### What this exercise asks
**1.** From the housing project excerpt, transcribe word for word the passage that opens with "But there’s more" and ends after "for the neighborhood.".
**2.** Answer these from the housing project excerpt:
(a) What position does John Elberling hold?
(b) What is the current near-minimum wage given as an hourly figure?
(c) How much Supplemental Security Income per month does a single person receive?

The project has no financing. The developer doesn’t own the site. This will not be built any time soon in this market.

And the city has completely ignored how it could lead to displacement in the community.

But there’s more than that: While the Yimbys rail about how the city has blocked affordable housing, this project would provide zero housing that’s affordable to the people who live in the area.

Here’s what John Elberling, the executive director of TODCO, submitted to the Planning Commission. It explains the exact problem:

First we note for the record the updated project EIR now includes full analysis of the project site’s geotechnical/seismic issues that the original EIR completely omitted. Now, please bear foremost in mind that this longtime Sixth Street Neighborhood with its dozen or more SRO residential hotels is Soma’s last remaining supply of relatively low-rent market housing.

This will do nothing for the neighborhood.

The several thousand tenants of these old buildings are single/two person low-income households. Those who are employed “essential workers” generally earn near-minimum wage, which is now $17/hr, about $2,900 a month, equal to 35+% of San Francisco average median income. Those who are not working often have only federal Supplemental Security Income (SSI) of $1,040/month for a single person.

### Data section
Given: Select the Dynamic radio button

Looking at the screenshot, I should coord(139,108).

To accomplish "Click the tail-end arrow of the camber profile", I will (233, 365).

### Answers for the exercise
**1.**
But there’s more than that: While the Yimbys rail about how the city has blocked affordable housing, this project would provide zero housing that’s affordable to the people who live in the area.

Here’s what John Elberling, the executive director of TODCO, submitted to the Planning Commission. It explains the exact problem:

First we note for the record the updated project EIR now includes full analysis of the project site’s geotechnical/seismic issues that the original EIR completely omitted. Now, please bear foremost in mind that this longtime Sixth Street Neighborhood with its dozen or more SRO residential hotels is Soma’s last remaining supply of relatively low-rent market housing.

This will do nothing for the neighborhood.

**2.**
(a) Executive director of TODCO
(b) $17/hr
(c) $1,040/month